While coal consumption and carbon dioxide have been rising, global temperatures have not been paying any attention – much to the dismay of alarmist models.

(more…)

No “peak” gas in sight as IEA doubles estimates of gas reserves

January 20, 2011
United States shale gas plays

Image via Wikipedia

Known reserves of Natural gas were  thought to be sufficient for 60 to 120 years. Now with shale gas being produced in large quantities, the IEA has revised known reserves upwards to 250 years — and they could be further revised upwards.

Yet another scare scenario of resource depletion bites the dust!!

From the BBC:

The world may have twice as much natural gas than previously thought, according to the rich nations’ think tank the International Energy Agency (IEA). The world may have 250 years of gas usage at current levels thanks to “unconventional gas” from shale and coal beds, Anne-Sophie Corbeau, senior gas expert at the IEA told BBC News.

Estimates may even be revised upwards. Studies are underway into newly-recoverable sources, Ms Corbeau said. But she stressed that the totals were highly uncertain, and depended on price, technology and the accessibility of supplies.

“The gas story is huge,” she told BBC News. “A few years ago the United States was ready to import gas. In 2009 it had become the world’s biggest gas producer. This is phenomenal, unbelievable.” The US achieved the change through a technological breakthrough in which firms found a way of using tiny explosions to free gas previously trapped in a common rock – shale.

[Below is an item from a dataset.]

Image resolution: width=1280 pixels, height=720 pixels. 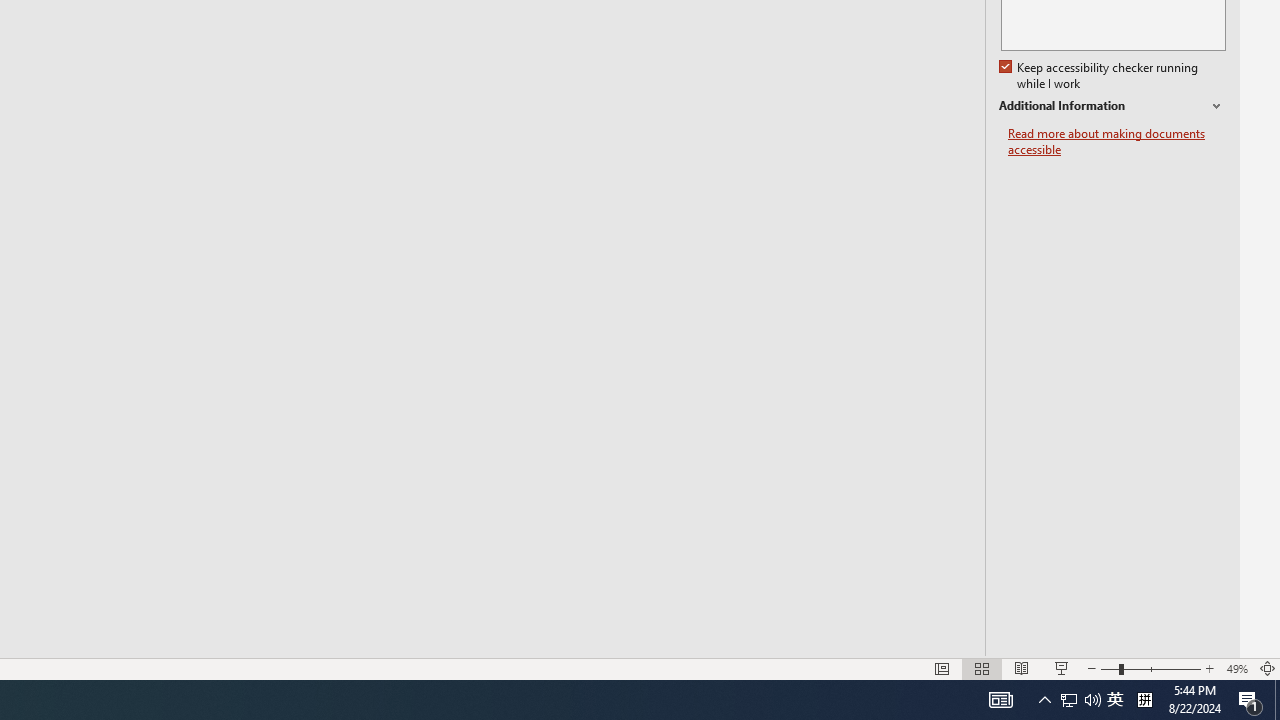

Miss Corbeau said other nations were now rushing to replicate the US success by exploiting gas currently trapped in various types of rock where it was thought to be impossible to access.

She said conventional natural gas supplies were assured for 60 years – with maybe a further 60 years if engineers could get to other supplies. She admitted there is great uncertainly about how much unconventional gas is possible to exploit, but said the best estimate is that new sources will stretch gas supplies to 250 years at current levels.

“The resources are really huge,” she said.

“We probably have 920 trillion cubic metres – that is more than 300 times the current annual demand for gas. “Not all of this will be recoverable, but any country that develops new gas supplies will have a global impact on gas availability and price, as gas markets are all inter-connected.”